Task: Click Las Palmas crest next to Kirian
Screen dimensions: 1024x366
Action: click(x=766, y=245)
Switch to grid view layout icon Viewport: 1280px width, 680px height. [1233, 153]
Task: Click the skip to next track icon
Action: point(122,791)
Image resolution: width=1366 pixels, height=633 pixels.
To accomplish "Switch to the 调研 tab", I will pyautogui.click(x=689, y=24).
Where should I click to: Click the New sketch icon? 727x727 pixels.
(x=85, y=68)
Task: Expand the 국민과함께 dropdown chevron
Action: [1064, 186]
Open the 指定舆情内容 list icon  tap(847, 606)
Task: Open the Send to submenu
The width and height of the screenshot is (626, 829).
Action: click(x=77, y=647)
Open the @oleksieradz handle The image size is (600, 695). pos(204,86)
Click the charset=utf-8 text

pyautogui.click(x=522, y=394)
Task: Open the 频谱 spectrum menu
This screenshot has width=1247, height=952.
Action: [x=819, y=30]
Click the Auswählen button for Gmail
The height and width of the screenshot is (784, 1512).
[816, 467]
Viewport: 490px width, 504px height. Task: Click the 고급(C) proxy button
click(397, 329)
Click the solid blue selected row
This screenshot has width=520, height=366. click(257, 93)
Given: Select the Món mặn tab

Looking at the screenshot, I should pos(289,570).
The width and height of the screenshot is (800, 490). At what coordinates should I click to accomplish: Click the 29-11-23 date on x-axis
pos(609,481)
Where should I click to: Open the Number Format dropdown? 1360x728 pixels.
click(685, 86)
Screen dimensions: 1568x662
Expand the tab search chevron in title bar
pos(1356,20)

——

__Task to carry out__. Give each line of the listing above as a string in a JSON list, one string per line, leaving out blank lines.

__Complete response__.
[
  "Task: Click Las Palmas crest next to Kirian",
  "Screen dimensions: 1024x366",
  "Action: click(x=766, y=245)",
  "Switch to grid view layout icon Viewport: 1280px width, 680px height. [1233, 153]",
  "Task: Click the skip to next track icon",
  "Action: point(122,791)",
  "Image resolution: width=1366 pixels, height=633 pixels.",
  "To accomplish \"Switch to the 调研 tab\", I will pyautogui.click(x=689, y=24).",
  "Where should I click to: Click the New sketch icon? 727x727 pixels.",
  "(x=85, y=68)",
  "Task: Expand the 국민과함께 dropdown chevron",
  "Action: [1064, 186]",
  "Open the 指定舆情内容 list icon  tap(847, 606)",
  "Task: Open the Send to submenu",
  "The width and height of the screenshot is (626, 829).",
  "Action: click(x=77, y=647)",
  "Open the @oleksieradz handle The image size is (600, 695). pos(204,86)",
  "Click the charset=utf-8 text",
  "pyautogui.click(x=522, y=394)",
  "Task: Open the 频谱 spectrum menu",
  "This screenshot has width=1247, height=952.",
  "Action: [x=819, y=30]",
  "Click the Auswählen button for Gmail",
  "The height and width of the screenshot is (784, 1512).",
  "[816, 467]",
  "Viewport: 490px width, 504px height. Task: Click the 고급(C) proxy button",
  "click(397, 329)",
  "Click the solid blue selected row",
  "This screenshot has width=520, height=366. click(257, 93)",
  "Given: Select the Món mặn tab",
  "Looking at the screenshot, I should pos(289,570).",
  "The width and height of the screenshot is (800, 490). At what coordinates should I click to accomplish: Click the 29-11-23 date on x-axis",
  "pos(609,481)",
  "Where should I click to: Open the Number Format dropdown? 1360x728 pixels.",
  "click(685, 86)",
  "Screen dimensions: 1568x662",
  "Expand the tab search chevron in title bar",
  "pos(1356,20)"
]